My eyes widen than narrowed. Some of my most charismatic friends are 10 years older than me. In fact most of them age better than wine….

‘PPQ, 7 years is pretty short, considering you aren’t that young yourself.’ I twisted the knife in slowly.

‘But I can’t look at him in THAT way!’ she confessed.

‘What way?’

‘I mean, I can’t consider him at all, he’s just too old for me.’

‘wait a minute.’ I had a thought. ‘So how was the date, really? Was it nice?’

‘Yes, it was great! I had lots of fun.’

‘Fun until you found out he’s 7 years older than you.’I accused.

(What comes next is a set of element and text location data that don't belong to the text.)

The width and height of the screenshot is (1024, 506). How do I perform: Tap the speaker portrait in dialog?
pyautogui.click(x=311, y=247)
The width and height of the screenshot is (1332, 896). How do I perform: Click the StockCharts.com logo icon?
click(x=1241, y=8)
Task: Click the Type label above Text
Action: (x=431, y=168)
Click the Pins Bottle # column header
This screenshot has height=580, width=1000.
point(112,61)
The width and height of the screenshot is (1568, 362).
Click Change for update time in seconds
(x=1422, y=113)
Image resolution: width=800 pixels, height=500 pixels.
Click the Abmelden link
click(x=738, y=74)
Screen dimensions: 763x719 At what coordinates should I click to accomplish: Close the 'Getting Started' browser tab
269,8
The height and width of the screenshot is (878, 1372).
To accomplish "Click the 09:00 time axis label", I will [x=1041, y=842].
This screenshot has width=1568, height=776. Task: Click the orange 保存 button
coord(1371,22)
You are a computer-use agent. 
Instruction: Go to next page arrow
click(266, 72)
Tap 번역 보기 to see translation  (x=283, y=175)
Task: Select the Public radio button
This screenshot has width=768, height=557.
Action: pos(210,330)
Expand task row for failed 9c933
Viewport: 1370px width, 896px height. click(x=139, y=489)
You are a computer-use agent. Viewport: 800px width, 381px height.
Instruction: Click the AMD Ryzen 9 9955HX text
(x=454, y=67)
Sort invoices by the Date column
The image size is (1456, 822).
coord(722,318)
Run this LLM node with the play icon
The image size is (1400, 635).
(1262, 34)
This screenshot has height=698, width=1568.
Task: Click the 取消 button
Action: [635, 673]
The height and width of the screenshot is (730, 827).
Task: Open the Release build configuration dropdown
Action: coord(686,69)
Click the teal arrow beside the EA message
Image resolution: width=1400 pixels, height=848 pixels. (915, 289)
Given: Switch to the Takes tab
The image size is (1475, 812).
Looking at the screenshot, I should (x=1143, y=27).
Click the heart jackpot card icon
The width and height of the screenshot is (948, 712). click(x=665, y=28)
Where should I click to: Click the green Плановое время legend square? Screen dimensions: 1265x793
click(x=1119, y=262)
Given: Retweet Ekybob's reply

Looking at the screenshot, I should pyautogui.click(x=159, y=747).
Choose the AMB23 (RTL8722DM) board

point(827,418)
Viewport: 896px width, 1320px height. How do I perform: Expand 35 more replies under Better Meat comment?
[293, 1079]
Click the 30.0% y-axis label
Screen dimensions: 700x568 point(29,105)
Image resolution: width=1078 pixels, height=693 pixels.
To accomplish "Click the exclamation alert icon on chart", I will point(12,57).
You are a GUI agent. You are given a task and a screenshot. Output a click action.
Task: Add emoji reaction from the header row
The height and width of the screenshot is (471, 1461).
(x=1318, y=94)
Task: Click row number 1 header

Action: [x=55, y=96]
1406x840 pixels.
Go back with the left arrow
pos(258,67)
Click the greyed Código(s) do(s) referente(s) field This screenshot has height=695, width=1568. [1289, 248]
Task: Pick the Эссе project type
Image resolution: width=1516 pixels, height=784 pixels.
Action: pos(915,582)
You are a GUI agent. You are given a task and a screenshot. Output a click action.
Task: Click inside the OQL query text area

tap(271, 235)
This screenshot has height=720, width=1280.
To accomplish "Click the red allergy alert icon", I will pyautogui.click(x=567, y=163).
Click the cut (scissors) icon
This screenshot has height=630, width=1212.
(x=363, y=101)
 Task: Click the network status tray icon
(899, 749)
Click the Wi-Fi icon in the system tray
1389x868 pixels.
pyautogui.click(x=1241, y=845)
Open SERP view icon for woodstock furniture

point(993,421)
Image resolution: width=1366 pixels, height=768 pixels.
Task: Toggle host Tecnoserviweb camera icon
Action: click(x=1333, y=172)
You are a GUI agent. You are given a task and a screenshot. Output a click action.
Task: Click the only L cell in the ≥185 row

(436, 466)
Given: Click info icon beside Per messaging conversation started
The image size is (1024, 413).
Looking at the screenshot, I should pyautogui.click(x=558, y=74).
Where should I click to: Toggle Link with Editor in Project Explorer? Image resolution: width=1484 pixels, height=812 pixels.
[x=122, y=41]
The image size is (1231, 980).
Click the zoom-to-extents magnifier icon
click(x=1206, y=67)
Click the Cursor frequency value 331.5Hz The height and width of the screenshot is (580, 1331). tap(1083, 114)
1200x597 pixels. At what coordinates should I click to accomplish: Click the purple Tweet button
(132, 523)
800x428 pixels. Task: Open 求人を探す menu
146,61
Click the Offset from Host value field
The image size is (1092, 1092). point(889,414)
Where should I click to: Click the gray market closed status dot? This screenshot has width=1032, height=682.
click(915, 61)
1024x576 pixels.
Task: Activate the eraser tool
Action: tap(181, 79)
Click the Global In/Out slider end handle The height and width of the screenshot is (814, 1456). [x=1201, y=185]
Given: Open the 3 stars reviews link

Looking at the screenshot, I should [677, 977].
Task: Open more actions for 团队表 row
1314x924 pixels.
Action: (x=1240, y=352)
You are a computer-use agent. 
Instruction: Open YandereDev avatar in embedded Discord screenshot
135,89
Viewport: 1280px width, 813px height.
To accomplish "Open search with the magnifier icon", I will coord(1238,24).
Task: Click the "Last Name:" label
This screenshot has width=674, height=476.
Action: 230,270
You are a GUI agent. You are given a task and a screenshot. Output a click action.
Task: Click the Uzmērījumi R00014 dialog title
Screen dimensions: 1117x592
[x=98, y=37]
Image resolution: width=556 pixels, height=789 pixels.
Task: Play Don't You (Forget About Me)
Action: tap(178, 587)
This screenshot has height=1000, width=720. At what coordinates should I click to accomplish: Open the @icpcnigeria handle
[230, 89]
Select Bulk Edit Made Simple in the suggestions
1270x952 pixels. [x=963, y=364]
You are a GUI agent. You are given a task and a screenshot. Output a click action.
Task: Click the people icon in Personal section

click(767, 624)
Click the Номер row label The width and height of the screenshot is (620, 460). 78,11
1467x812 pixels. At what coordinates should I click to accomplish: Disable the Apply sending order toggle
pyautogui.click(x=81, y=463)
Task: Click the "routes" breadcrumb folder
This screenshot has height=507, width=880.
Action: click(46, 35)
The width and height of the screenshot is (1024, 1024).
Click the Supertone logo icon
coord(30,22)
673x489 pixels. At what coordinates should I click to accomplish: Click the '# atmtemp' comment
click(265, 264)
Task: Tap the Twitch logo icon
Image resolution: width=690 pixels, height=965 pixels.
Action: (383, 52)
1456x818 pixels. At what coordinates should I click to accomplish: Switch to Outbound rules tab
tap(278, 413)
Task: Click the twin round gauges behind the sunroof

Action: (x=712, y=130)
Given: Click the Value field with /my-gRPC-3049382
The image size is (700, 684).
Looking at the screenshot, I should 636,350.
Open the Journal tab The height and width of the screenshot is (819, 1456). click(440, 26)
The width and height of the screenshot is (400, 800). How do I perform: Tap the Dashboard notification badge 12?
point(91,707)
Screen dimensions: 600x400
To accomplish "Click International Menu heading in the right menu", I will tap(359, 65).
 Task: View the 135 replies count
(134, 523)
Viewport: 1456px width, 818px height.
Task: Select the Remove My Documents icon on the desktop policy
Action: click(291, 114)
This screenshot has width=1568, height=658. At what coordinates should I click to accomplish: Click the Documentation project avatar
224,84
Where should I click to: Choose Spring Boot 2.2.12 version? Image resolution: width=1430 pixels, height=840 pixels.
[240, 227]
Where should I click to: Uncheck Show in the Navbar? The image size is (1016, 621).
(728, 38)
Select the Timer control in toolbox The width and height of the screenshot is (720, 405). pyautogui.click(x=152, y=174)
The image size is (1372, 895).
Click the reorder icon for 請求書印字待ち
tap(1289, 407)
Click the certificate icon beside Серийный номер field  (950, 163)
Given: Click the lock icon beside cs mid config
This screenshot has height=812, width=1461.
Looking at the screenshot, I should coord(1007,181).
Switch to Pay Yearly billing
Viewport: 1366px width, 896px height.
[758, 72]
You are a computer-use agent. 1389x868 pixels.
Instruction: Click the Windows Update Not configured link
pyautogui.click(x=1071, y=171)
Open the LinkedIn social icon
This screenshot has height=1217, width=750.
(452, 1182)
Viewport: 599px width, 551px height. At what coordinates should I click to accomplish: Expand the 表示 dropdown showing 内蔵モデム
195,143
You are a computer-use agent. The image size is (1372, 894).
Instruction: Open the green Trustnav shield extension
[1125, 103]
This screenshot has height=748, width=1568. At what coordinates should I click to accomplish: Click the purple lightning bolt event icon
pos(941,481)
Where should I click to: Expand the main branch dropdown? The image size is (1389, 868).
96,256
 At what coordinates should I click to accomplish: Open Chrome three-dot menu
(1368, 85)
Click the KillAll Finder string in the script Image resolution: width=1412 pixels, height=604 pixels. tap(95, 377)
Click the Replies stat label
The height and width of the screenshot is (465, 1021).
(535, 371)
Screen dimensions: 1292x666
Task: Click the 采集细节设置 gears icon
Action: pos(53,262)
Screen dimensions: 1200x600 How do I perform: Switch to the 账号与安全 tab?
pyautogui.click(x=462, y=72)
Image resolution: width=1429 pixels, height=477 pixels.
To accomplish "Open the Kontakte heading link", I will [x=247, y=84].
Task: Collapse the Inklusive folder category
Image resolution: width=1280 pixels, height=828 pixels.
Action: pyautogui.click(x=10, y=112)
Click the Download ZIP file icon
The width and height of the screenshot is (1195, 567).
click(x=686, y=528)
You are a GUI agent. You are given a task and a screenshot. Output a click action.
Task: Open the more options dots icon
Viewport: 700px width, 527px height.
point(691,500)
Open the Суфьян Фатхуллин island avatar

‘AKK,‘ She huffed. ‘I’m not as shallow as you think. I just gradually felt like I was talking to my 2nd uncle as the night wore on’

‘Yes,' I persisted. ‘AFTER you knew about his age.’

'I’m not like that, ‘ She replied quietly.

‘I just want you to know that there is nothing wrong with just making friends, be they older, younger, shorter, plumper, cuter, uglier. I’m just saying that you should just learn how to make friends first rather than make boyfriends out of these new friends. In fact, only when you love yoourself can you find somebody who can love you back the way you want. And Singlehood is the best situation to start loving yourself more.’ Once again, I thought of Jill and her composed and happy demeanor.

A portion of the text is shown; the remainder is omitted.